جنوری ۱۹۵۸ء کے مجالس
8 January 1958 — Wednesday (18 Jumada al-Thani 1377 AH)
Al-Farabi
There were two great philosophers in Islam. The first was al-Farabi, who corrected and refined the books of the Greeks. He is called the 'Second Teacher' — Aristotle being the first. Al-Farabi systematised logic and brought Greek philosophy into an Islamic framework.
The Sale of an Owned Article (Bay'a Mamlook)
What can be sold is only that which can be owned — that which is property (milk). Wine and pork cannot become property in Islamic law and therefore cannot be validly sold. This is a principle of intrinsic unlawfulness, not merely a procedural rule.
10 January 1958 — Friday (19 Jumada al-Thani 1377 AH)

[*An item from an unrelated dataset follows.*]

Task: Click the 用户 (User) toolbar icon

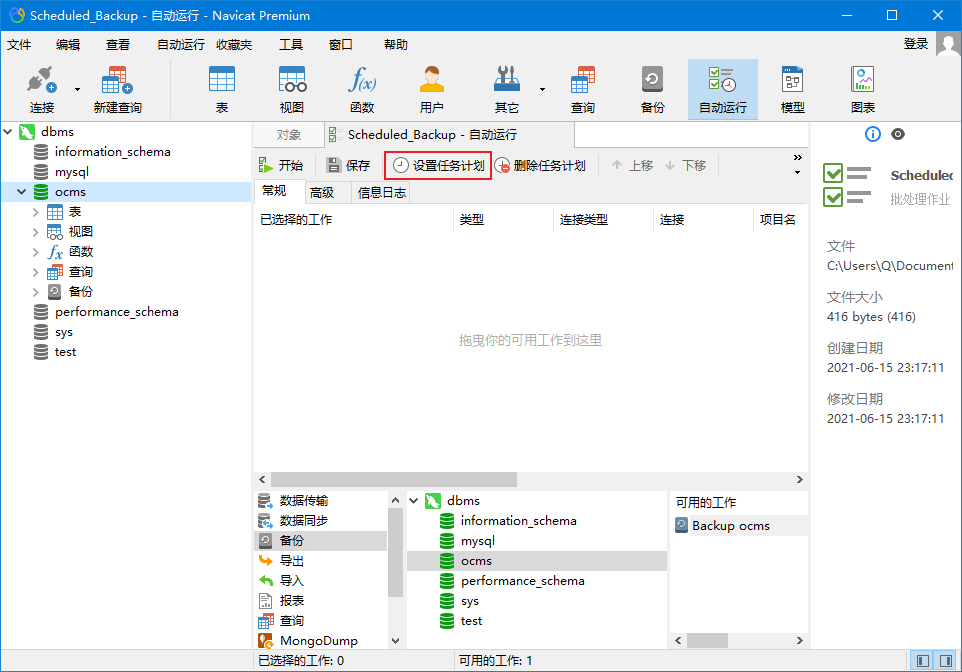Action: [x=431, y=88]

Seeking Benefit and Repelling Harm (Talab-e-Naf'a wa Daf'a-e-Zarar)
The child acquires knowledge of good and evil from instinct — from natural disposition (fitra). The fundamental purpose of all rational action is to acquire benefit and repel harm. But this purpose requires establishing justice; without justice, the pursuit of benefit becomes predatory.
The Mu'tazilites, Ash'arites, and the Sufis
The Mu'tazilites say: what Allah commands is good — meaning goodness is prior to divine command, known by reason. The Ash'arites say: what is good is precisely what Allah commands — goodness has no prior rational definition. The Sufis take neither position as their criterion; their touchstone is not reason alone but the Shari'a, illuminated from within by spiritual state.
Ijtihad, Error, the Obligatory, the Sunna, and the Supererogatory
A scholar who exercises independent legal reasoning (ijtihad) and reaches an incorrect conclusion is not a sinner — he receives one reward instead of two. Abandoning a wajib (obligatory) act makes one a sinner. Abandoning a sunna act makes one blameworthy but not a sinner. Abandoning a nafl (supererogatory) act carries no blame.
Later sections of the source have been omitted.